Early in 1865, while Maj. Gen. William T. Sherman was marching through the Carolinas attempting to join forces with Lt. Gen. Ulysses S. Grant in Virginia and crush the Confederacy between them, Maj. gen. George H. Thomas at Nashville was ordered to send some of his troopers on a raid into the Carolinas as a diversion. There were few organized bodies of Confederates left to divert the Federals from anything at this late date, and the raid, under Maj. Gen. George Stoneman, was intended to destroy property more than armies.
Originally, the plan had been for Stoneman to threaten Columbia, the South Carolina capital, but Sherman had already burned and passed through that city and had reached Goldsborough, North Carolina, before the Union cavalry was ready to move on March 20th.
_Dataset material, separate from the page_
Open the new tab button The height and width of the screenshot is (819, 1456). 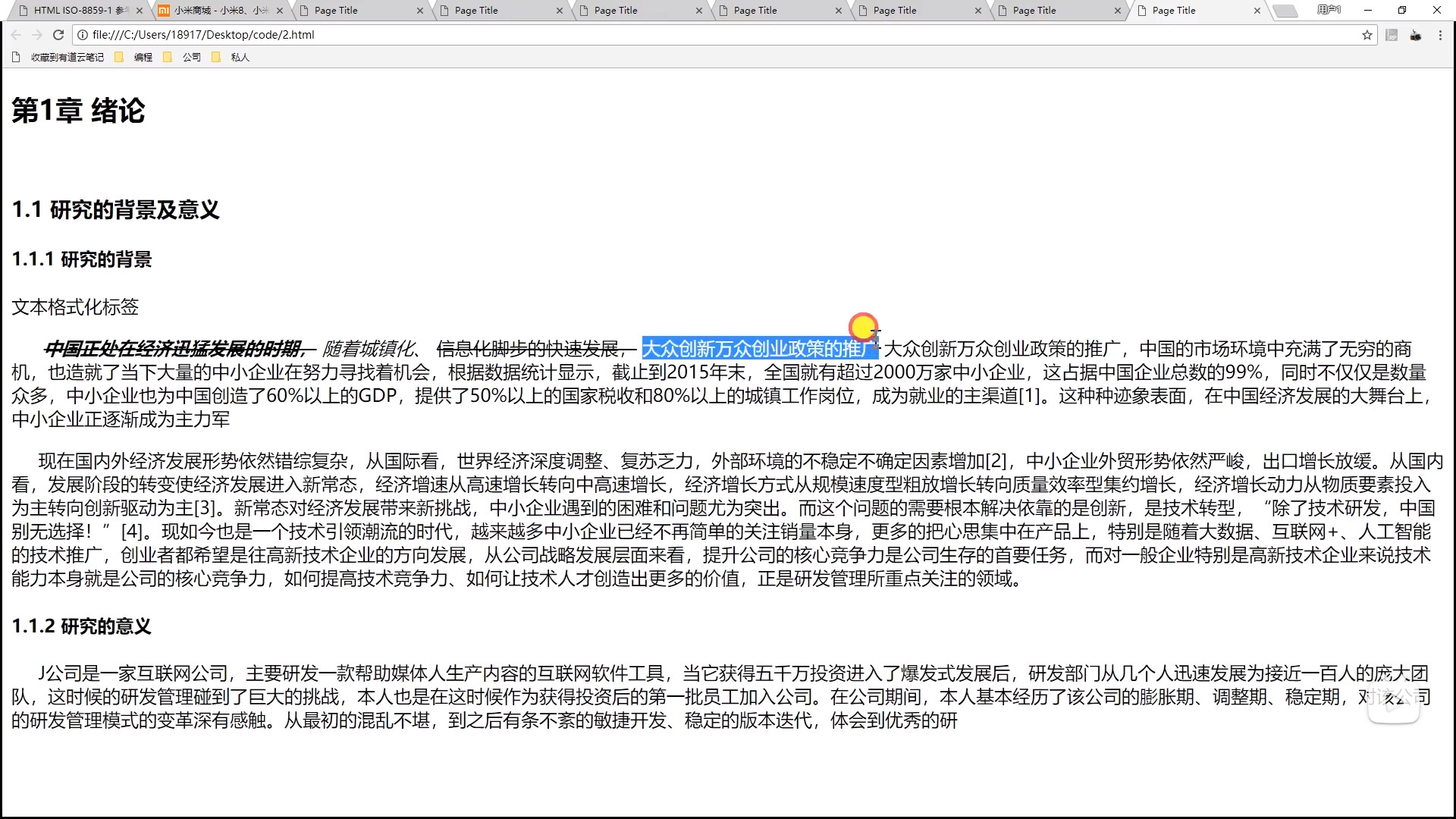[1285, 11]
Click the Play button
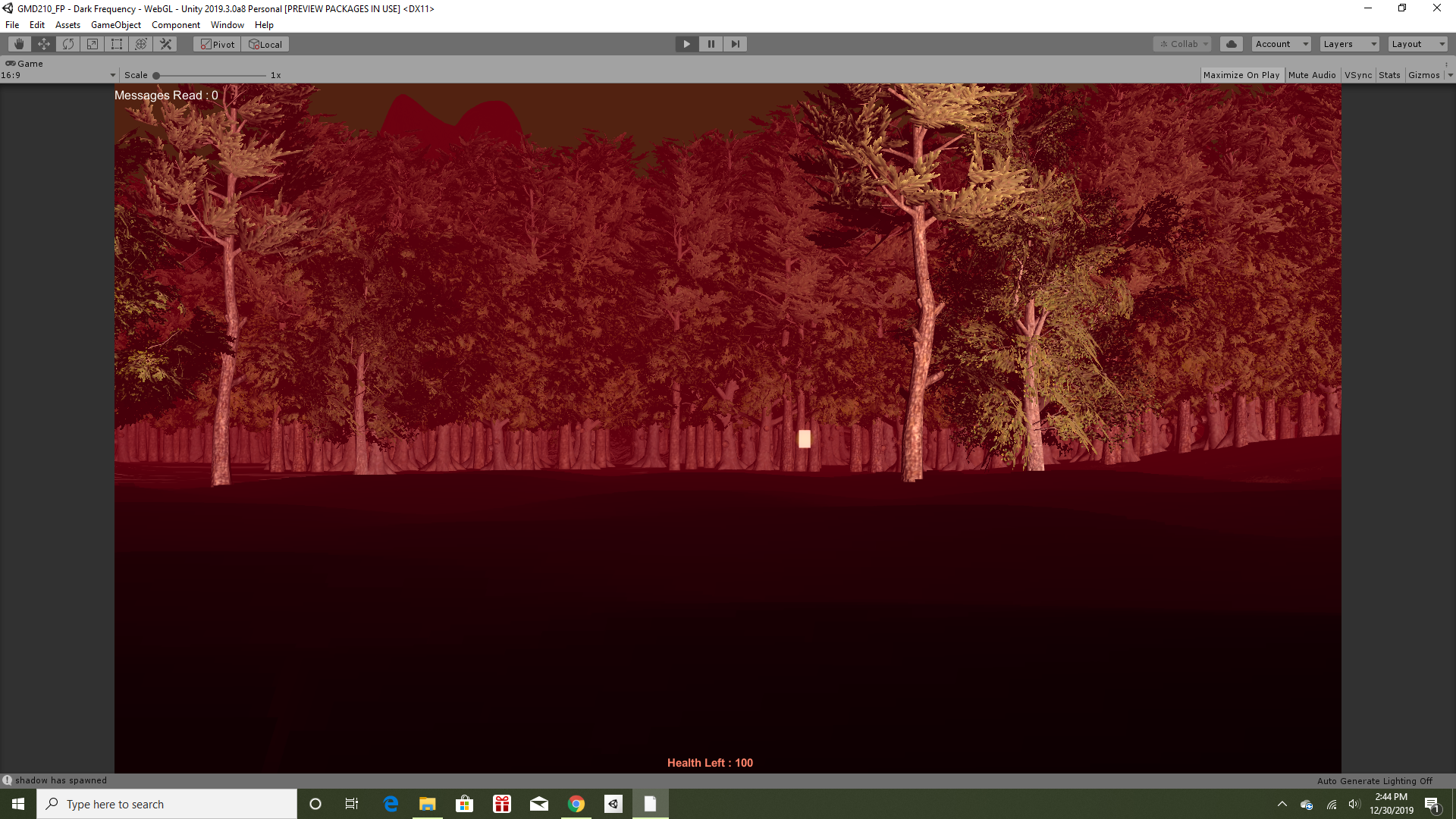Viewport: 1456px width, 819px height. pyautogui.click(x=686, y=44)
Leaving Tennessee, the troopers rode into the western North Carolina mountains, wrecking parts of the Virginia & Tennessee Railroad around Salem and Wytheville, Virginia, and the Piedmont Railroad between Danville and Greensborough, North Carolina. Stoneman marched through Ashville and stopped at Hendersonville when he learned of the surrender of the Army of Tennessee under Gen. Joseph E. Johnston, to the Union forces under Sherman.
Stoneman was then ordered to Raleigh, by Sherman, to place his cavalrymen along the supposed escape route of Pres. Jefferson Davis and the Confederate Cabinent into North Carolina from Virginia, but he did not achieved any success.
Only a few scattered remnants of Confederate cavalry and militia had opposed the raid, and Federals captured about 2,000 prisoners. Since the raid started about 2 weeks before the end of the war, the railroad track and other property destroyed were of no military advantage to the South, making the raid an exercise in military waste.